Auf der Achterbahn der Berliozschen Gefühle: Das hr-Sinfonieorchester Frankfurt war seit Jahren wieder beim Kissinger Sommer.
Es ist ein Orchester, das sich in den letzten Jahren beim Kissinger Sommer rar gemacht hat: das hr-Sinfonieorchester Frankfurt. Dabei gilt der Auftritt des Orchesters 2000 mit seinem damaligen Chefdirigenten, dem Amerikaner Hugh Wolff, unter den Stammbesuchern noch heute als einer der absoluten Höhepunkte der zurückliegenden 31 Jahre des Festivals. Jetzt hat es wieder einmal geklappt. Und auch noch zu einem interessanten Zeitpunkt: direkt nach der Deutschen Kammerphilharmonie Bremen. Da drängten sich Vergleiche geradezu auf. Und auch die Frage: Wie hätten die Bremer das gespielt? Um es gleich vorweg zu sagen: Vom Handwerklichen und Virtuosen oder von der konzentrierten Ernsthaftigkeit her schenken sich die beiden Orchester nichts. Auch die Frankfurter zeigten sich in allen Registern allerbestens disponiert, machten das Zuhören zum nachwirkenden Vergnügen. Es waren interpretatorische und klangbildende Fragen, in denen sich beide unterschieden, der Zugriff der Orchester und die Auslegungen der Dirigenten: Paavo Järvi bei den Bremern und Andrés Orozco Estrada bei den Frankfurtern - der die Chefposition 2014 übrigens ausgerechnet von Paavo Järvi übernommen hat (der ist heute Ehrendirigent der Frankfurter). Engere Beziehungen sind kaum möglich.
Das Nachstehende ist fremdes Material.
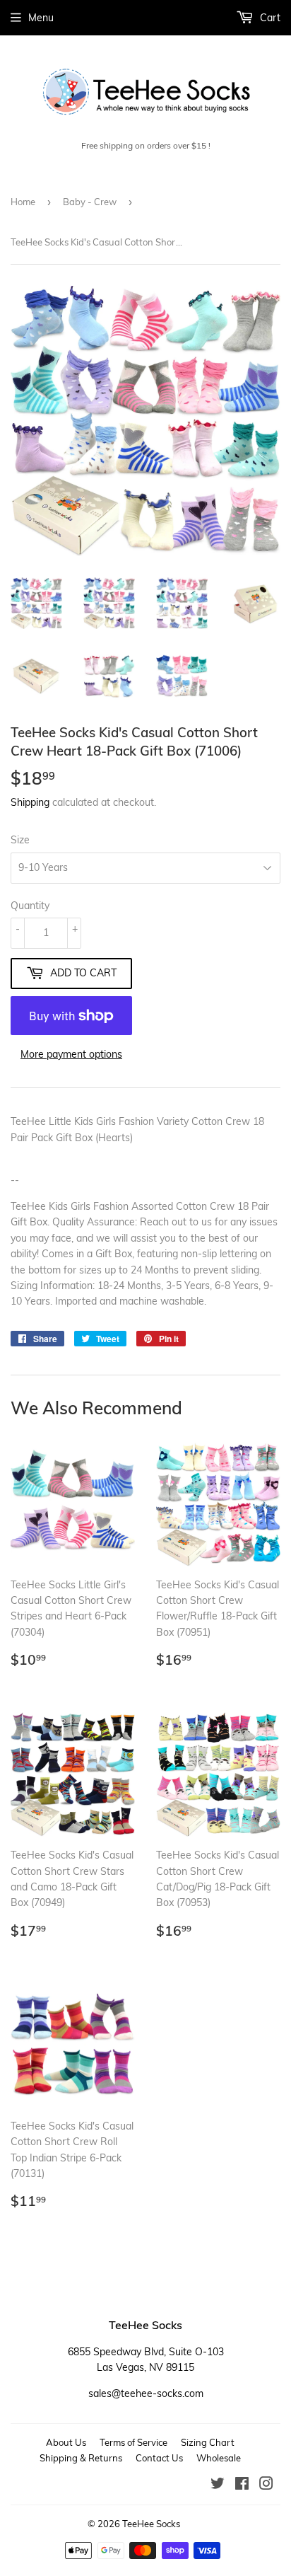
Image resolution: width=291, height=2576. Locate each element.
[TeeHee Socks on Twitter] (217, 2485)
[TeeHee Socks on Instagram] (266, 2485)
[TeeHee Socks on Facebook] (241, 2485)
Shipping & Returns (81, 2458)
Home (23, 201)
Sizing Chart (207, 2442)
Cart (268, 17)
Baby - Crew (90, 201)
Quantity (30, 905)
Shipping (30, 802)
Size (20, 839)
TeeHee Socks (151, 2523)
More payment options (71, 1054)
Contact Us (159, 2458)
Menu (41, 17)
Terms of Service (133, 2442)
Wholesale (218, 2458)
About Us (66, 2442)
Am Anfang sah es noch so aus, als würden die Bremer mit ihrer Spontanität die Frankfurter abhängen, denn Ludwig van Beethovens Egmont-Ouvertüre geriet in ihrer Ausstrahlung indifferent. Andrés Orozco Estrada dirigierte elegant, und genauso elegant und klangschön spielte das Orchester - also auch ein bisschen neutral. Natürlich waren die dramatischen Linien da und erkennbar, aber was fehlte, waren die letzten Zuspitzungen, die harten Konflikte. Und auch die Wirkung der berühmten Generalpause kurz vor Schluss, vor der mit dem Abreißen des Themas der Kopf des aufmüpfigen Grafen in den Korb fällt, war ein bisschen verschenkt.
Hinreißend und souverän
Aber der Eindruck änderte sich sofort mit Robert Schumanns berühmtem, weil erstaunlicherweise einzigem Klavierkonzert a-moll. Das hat die tradierten Strukturen weitgehend verlassen, auch wenn eine Dreisätzigkeit im Kern noch zu erkennen ist. Was Schumann hier geschrieben hat, ist eine groß angelegte Fantasie, in der nicht das Klavier, sondern das Orchester die Hauptlast zu tragen hat. Und das tat es hinreißend souverän, mit starken Differenzierungen, mit großer struktureller Klarheit, die Verbindungslinien schuf, mit wunderschönen Angeboten an den Solisten, mit einem Zugriff, der den Begriff der deutschen Romantik selbsterklärend werden ließ.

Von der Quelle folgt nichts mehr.